* Required task: Please reproduce every line of the records below word for word, leaving out the pictures.
— START Data provided —
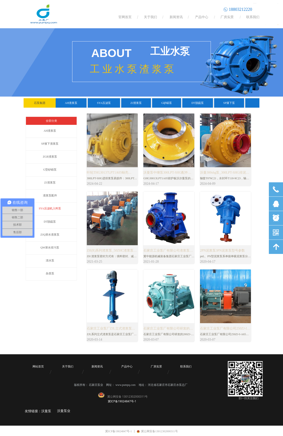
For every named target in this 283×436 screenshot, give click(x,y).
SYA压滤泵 (104, 103)
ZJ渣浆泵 (136, 103)
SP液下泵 (229, 103)
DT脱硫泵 (197, 103)
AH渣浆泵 (71, 103)
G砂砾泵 (166, 103)
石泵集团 (39, 103)
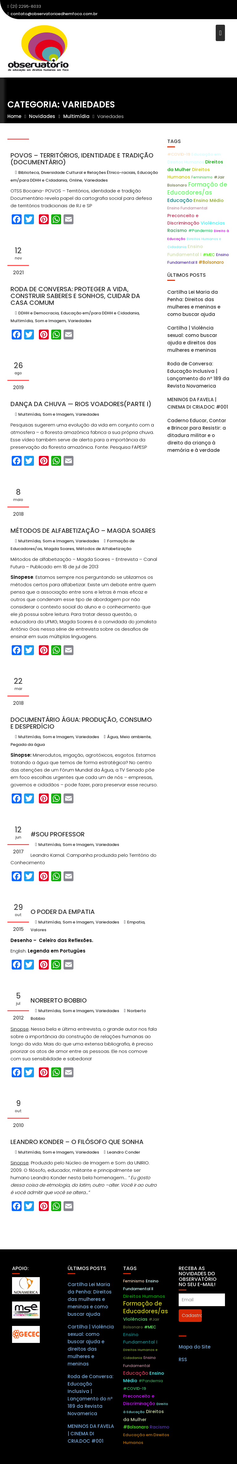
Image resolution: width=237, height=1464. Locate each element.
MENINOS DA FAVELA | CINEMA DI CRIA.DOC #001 (91, 1440)
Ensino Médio (208, 200)
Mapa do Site (194, 1354)
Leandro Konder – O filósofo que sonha (76, 1142)
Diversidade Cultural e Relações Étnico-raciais (88, 172)
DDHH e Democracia (38, 313)
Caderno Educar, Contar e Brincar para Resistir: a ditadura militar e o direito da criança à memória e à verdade (196, 435)
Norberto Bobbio (59, 1000)
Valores (38, 930)
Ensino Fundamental (187, 208)
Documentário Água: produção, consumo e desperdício (81, 723)
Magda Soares (59, 549)
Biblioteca (28, 172)
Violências (213, 223)
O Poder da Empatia (63, 911)
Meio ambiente (135, 737)
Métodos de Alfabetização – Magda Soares (83, 530)
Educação (179, 200)
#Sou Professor (58, 834)
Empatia (135, 922)
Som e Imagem (50, 321)
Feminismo (202, 177)
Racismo (177, 230)
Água (112, 737)
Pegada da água (27, 744)
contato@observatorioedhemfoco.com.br (52, 14)
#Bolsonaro (211, 262)
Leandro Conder (123, 1152)
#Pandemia (200, 230)
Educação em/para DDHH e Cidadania (100, 313)
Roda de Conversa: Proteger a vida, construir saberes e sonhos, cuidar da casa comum (75, 296)
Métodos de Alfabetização (103, 549)
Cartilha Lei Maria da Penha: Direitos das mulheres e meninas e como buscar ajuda (90, 1306)
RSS (183, 1366)
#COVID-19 (178, 154)
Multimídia (21, 321)
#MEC (209, 254)
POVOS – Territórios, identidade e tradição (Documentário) (81, 158)
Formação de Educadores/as (197, 188)
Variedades (96, 180)
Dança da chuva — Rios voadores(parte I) (81, 404)
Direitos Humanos (144, 1303)
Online (75, 180)
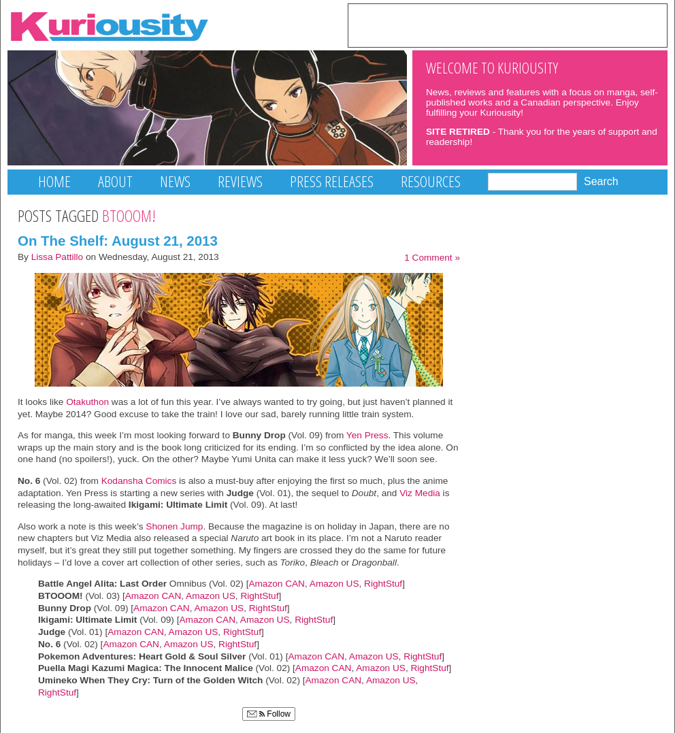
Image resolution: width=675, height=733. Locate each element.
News (175, 181)
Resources (431, 181)
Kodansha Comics (139, 481)
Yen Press (366, 435)
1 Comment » (432, 258)
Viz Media (419, 493)
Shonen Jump (174, 526)
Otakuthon (87, 402)
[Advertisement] (507, 24)
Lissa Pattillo (57, 257)
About (115, 181)
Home (54, 181)
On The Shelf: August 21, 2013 (118, 240)
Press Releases (332, 181)
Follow (269, 714)
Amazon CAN (276, 584)
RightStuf (383, 584)
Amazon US (334, 584)
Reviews (240, 181)
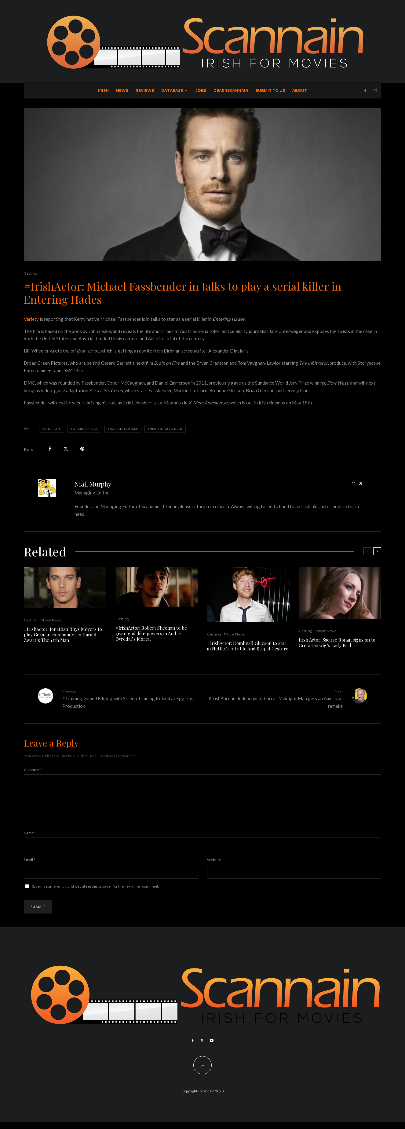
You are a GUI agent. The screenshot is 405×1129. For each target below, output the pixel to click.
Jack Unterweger (124, 428)
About (299, 90)
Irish (103, 90)
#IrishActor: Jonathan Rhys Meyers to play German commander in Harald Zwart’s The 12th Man (63, 634)
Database (172, 90)
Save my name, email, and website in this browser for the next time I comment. (95, 893)
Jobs (200, 90)
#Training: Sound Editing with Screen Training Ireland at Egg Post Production (130, 698)
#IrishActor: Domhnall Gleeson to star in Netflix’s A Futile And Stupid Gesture (247, 645)
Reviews (145, 90)
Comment (33, 769)
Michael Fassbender (166, 428)
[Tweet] (66, 449)
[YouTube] (212, 1048)
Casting (31, 273)
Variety (31, 319)
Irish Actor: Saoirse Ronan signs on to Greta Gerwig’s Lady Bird (337, 642)
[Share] (50, 449)
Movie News (51, 620)
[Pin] (82, 449)
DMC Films (52, 428)
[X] (375, 90)
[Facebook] (365, 90)
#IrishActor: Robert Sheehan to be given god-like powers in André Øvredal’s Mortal (151, 633)
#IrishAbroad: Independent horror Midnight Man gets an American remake (275, 698)
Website (214, 867)
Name (30, 840)
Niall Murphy (93, 484)
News (122, 90)
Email (29, 867)
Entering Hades (85, 428)
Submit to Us (270, 90)
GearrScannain (230, 90)
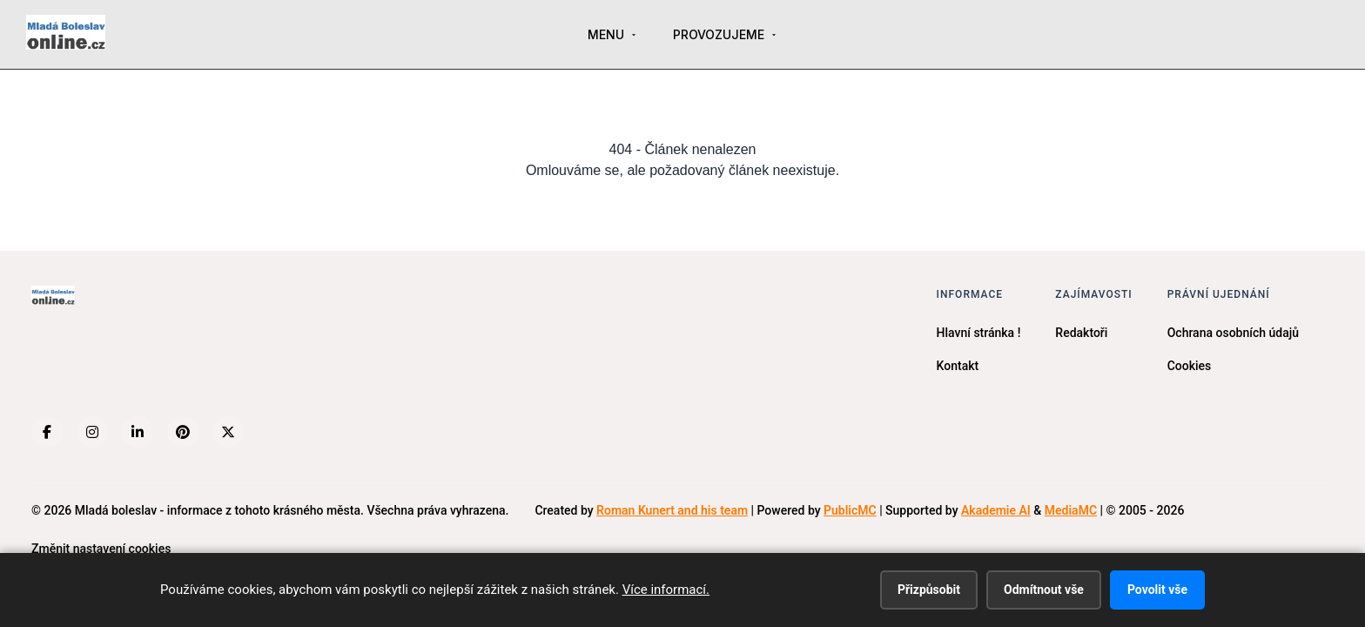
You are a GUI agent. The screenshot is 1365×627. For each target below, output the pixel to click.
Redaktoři (1081, 333)
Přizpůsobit (929, 590)
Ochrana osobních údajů (1233, 333)
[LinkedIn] (137, 432)
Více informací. (665, 589)
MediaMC (1071, 510)
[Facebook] (47, 432)
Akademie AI (996, 510)
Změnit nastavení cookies (101, 549)
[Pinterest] (182, 432)
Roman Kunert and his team (672, 510)
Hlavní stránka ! (979, 333)
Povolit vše (1157, 590)
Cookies (1189, 366)
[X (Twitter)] (228, 432)
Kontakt (958, 366)
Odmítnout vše (1044, 590)
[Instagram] (92, 432)
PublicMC (850, 510)
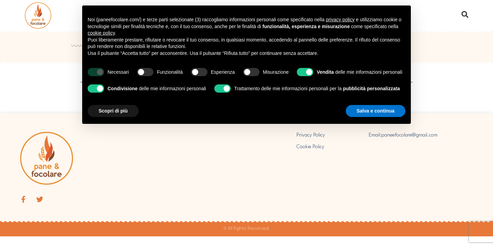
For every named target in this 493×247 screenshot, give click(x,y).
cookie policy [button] (101, 33)
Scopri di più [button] (113, 111)
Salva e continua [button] (375, 111)
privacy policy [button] (340, 19)
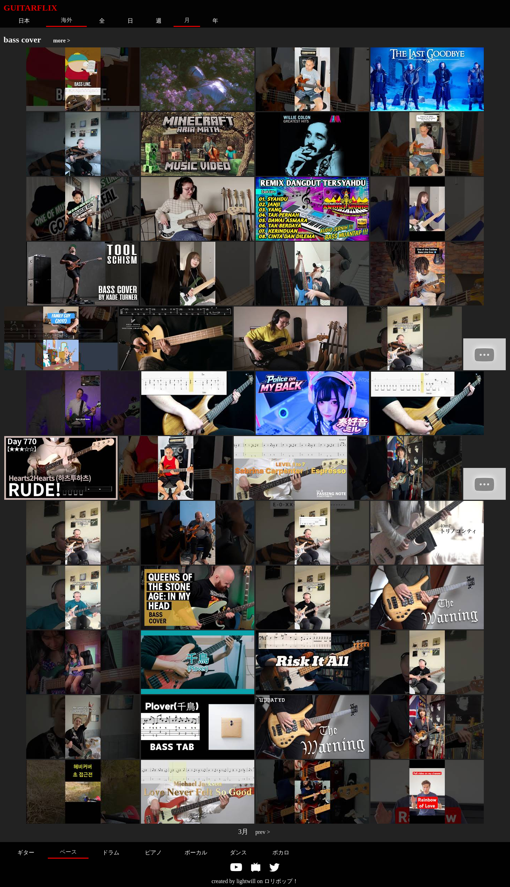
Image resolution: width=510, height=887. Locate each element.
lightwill (245, 881)
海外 (66, 20)
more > (61, 41)
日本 (24, 21)
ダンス (238, 852)
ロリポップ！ (281, 881)
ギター (25, 852)
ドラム (110, 852)
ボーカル (196, 852)
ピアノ (153, 852)
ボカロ (280, 852)
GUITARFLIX (30, 7)
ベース (68, 852)
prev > (262, 832)
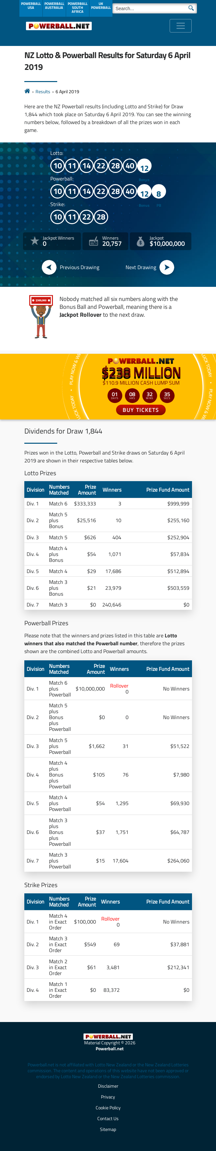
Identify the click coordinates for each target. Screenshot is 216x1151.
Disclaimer (108, 1085)
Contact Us (108, 1118)
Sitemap (108, 1129)
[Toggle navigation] (181, 25)
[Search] (154, 8)
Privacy (108, 1096)
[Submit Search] (191, 7)
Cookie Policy (108, 1107)
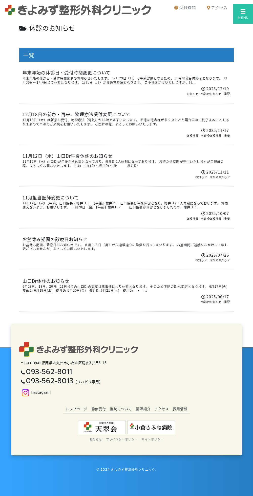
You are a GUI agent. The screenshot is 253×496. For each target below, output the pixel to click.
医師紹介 (143, 408)
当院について (121, 408)
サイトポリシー (153, 439)
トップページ (76, 408)
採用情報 (180, 408)
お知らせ (95, 439)
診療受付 (98, 408)
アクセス (161, 408)
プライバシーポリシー (122, 439)
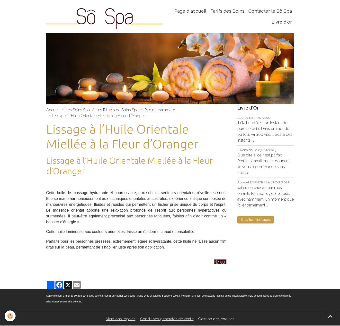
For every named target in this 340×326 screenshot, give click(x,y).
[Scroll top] (330, 316)
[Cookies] (10, 315)
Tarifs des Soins (227, 11)
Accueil (52, 110)
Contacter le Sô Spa (270, 11)
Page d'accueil (190, 11)
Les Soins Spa (77, 110)
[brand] (105, 16)
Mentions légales (120, 319)
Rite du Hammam (159, 110)
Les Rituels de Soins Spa (117, 110)
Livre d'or (282, 22)
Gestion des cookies (216, 319)
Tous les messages (256, 220)
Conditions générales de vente (167, 319)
— END Data provided —
* Reply:
For every named target in this 283×436 screenshot, give click(x,y).
SYA压滤泵 (104, 103)
ZJ渣浆泵 (136, 103)
SP液下泵 (229, 103)
DT脱硫泵 (197, 103)
AH渣浆泵 (71, 103)
G砂砾泵 (166, 103)
石泵集团 (39, 103)
Image resolution: width=237, height=1464. Locate each element.
MENINOS DA FAVELA | CINEMA DI CRIA.DOC #001 (91, 1440)
Ensino Médio (208, 200)
Mapa do Site (194, 1354)
Leandro Konder – O filósofo que sonha (76, 1142)
Diversidade Cultural e Relações Étnico-raciais (88, 172)
DDHH e Democracia (38, 313)
Caderno Educar, Contar e Brincar para Resistir: a ditadura militar e o direito da criança à memória e à verdade (196, 435)
Norberto Bobbio (59, 1000)
Valores (38, 930)
Ensino Fundamental (187, 208)
Documentário Água: produção, consumo e desperdício (81, 723)
Magda Soares (59, 549)
Biblioteca (28, 172)
Violências (213, 223)
O Poder da Empatia (63, 911)
Meio ambiente (135, 737)
Métodos de Alfabetização – Magda Soares (83, 530)
Educação (179, 200)
#Sou Professor (58, 834)
Empatia (135, 922)
Som e Imagem (50, 321)
Feminismo (202, 177)
Racismo (177, 230)
Água (112, 737)
Pegada da água (27, 744)
contato@observatorioedhemfoco.com.br (52, 14)
#Bolsonaro (211, 262)
Leandro Conder (123, 1152)
#Pandemia (200, 230)
Educação em/para DDHH e Cidadania (100, 313)
Roda de Conversa: Proteger a vida, construir saberes e sonhos, cuidar da casa comum (75, 296)
Métodos de Alfabetização (103, 549)
Cartilha Lei Maria da Penha: Direitos das mulheres e meninas e como buscar ajuda (90, 1306)
RSS (183, 1366)
#COVID-19 (178, 154)
Multimídia (21, 321)
#MEC (209, 254)
POVOS – Territórios, identidade e tradição (Documentário) (81, 158)
Formação de Educadores/as (197, 188)
Variedades (96, 180)
Dança da chuva — Rios voadores(parte I) (81, 404)
Direitos Humanos (144, 1303)
Online (75, 180)
Image resolution: width=675, height=733. Locate each element.
News (175, 181)
Resources (431, 181)
Kodansha Comics (139, 481)
Yen Press (366, 435)
1 Comment » (432, 258)
Viz Media (419, 493)
Shonen Jump (174, 526)
Otakuthon (87, 402)
[Advertisement] (507, 24)
Lissa Pattillo (57, 257)
About (115, 181)
Home (54, 181)
On The Shelf: August 21, 2013 (118, 240)
Press Releases (332, 181)
Follow (269, 714)
Amazon CAN (276, 584)
RightStuf (383, 584)
Amazon US (334, 584)
Reviews (240, 181)
You are a GUI agent. The screenshot is 405×1129. For each target below, output the pixel to click.
Jack Unterweger (124, 428)
About (299, 90)
Irish (103, 90)
#IrishActor: Jonathan Rhys Meyers to play German commander in Harald Zwart’s The 12th Man (63, 634)
Database (172, 90)
Save my name, email, and website in this browser for the next time I comment. (95, 893)
Jobs (200, 90)
#Training: Sound Editing with Screen Training Ireland at Egg Post Production (130, 698)
#IrishActor: Domhnall Gleeson to star in Netflix’s A Futile And Stupid Gesture (247, 645)
Reviews (145, 90)
Comment (33, 769)
Michael Fassbender (166, 428)
[Tweet] (66, 449)
[YouTube] (212, 1048)
Casting (31, 273)
Variety (31, 319)
Irish Actor: Saoirse Ronan signs on to Greta Gerwig’s Lady Bird (337, 642)
[Share] (50, 449)
Movie News (51, 620)
[Pin] (82, 449)
DMC Films (52, 428)
[X] (375, 90)
[Facebook] (365, 90)
#IrishActor: Robert Sheehan to be given god-like powers in André Øvredal’s Mortal (151, 633)
#IrishAbroad: Independent horror Midnight Man gets an American remake (275, 698)
Website (214, 867)
Name (30, 840)
Niall Murphy (93, 484)
News (122, 90)
Email (29, 867)
Entering Hades (85, 428)
Submit to Us (270, 90)
GearrScannain (230, 90)
You are a GUI agent. The screenshot is 1365×627. For each target below, output the pixel to click.
Redaktoři (1081, 333)
Přizpůsobit (929, 590)
Ochrana osobních údajů (1233, 333)
[LinkedIn] (137, 432)
Více informací. (665, 589)
MediaMC (1071, 510)
[Facebook] (47, 432)
Akademie AI (996, 510)
Změnit nastavení cookies (101, 549)
[Pinterest] (182, 432)
Roman Kunert and his team (672, 510)
Hlavní stránka ! (979, 333)
Povolit vše (1157, 590)
Cookies (1189, 366)
[X (Twitter)] (228, 432)
Kontakt (958, 366)
Odmítnout vše (1044, 590)
[Instagram] (92, 432)
PublicMC (850, 510)
For every named target in this 493×247 screenshot, give click(x,y).
cookie policy [button] (101, 33)
Scopri di più [button] (113, 111)
Salva e continua [button] (375, 111)
privacy policy [button] (340, 19)
Image resolution: width=510, height=887. Locate each element.
lightwill (245, 881)
海外 (66, 20)
more > (61, 41)
日本 (24, 21)
ダンス (238, 852)
ロリポップ！ (281, 881)
ギター (25, 852)
ドラム (110, 852)
ボーカル (196, 852)
ピアノ (153, 852)
ボカロ (280, 852)
GUITARFLIX (30, 7)
ベース (68, 852)
prev > (262, 832)
Identify the click coordinates for each target. Screenshot is 216x1151.
Disclaimer (108, 1085)
Contact Us (108, 1118)
Sitemap (108, 1129)
[Toggle navigation] (181, 25)
[Search] (154, 8)
Privacy (108, 1096)
[Submit Search] (191, 7)
Cookie Policy (108, 1107)
You are a GUI agent. The screenshot is 253×496. For each target below, output the pixel to click.
医師紹介 (143, 408)
当院について (121, 408)
サイトポリシー (153, 439)
トップページ (76, 408)
採用情報 (180, 408)
お知らせ (95, 439)
診療受付 (98, 408)
アクセス (161, 408)
プライバシーポリシー (122, 439)
For every named target in this 340×326 screenshot, give click(x,y).
[Scroll top] (330, 316)
[Cookies] (10, 315)
Tarifs des Soins (227, 11)
Accueil (52, 110)
Contacter le Sô Spa (270, 11)
Page d'accueil (190, 11)
Les Soins Spa (77, 110)
[brand] (105, 16)
Mentions légales (120, 319)
Rite du Hammam (159, 110)
Les Rituels de Soins Spa (117, 110)
Livre d'or (282, 22)
Gestion des cookies (216, 319)
Tous les messages (256, 220)
Conditions générales de vente (167, 319)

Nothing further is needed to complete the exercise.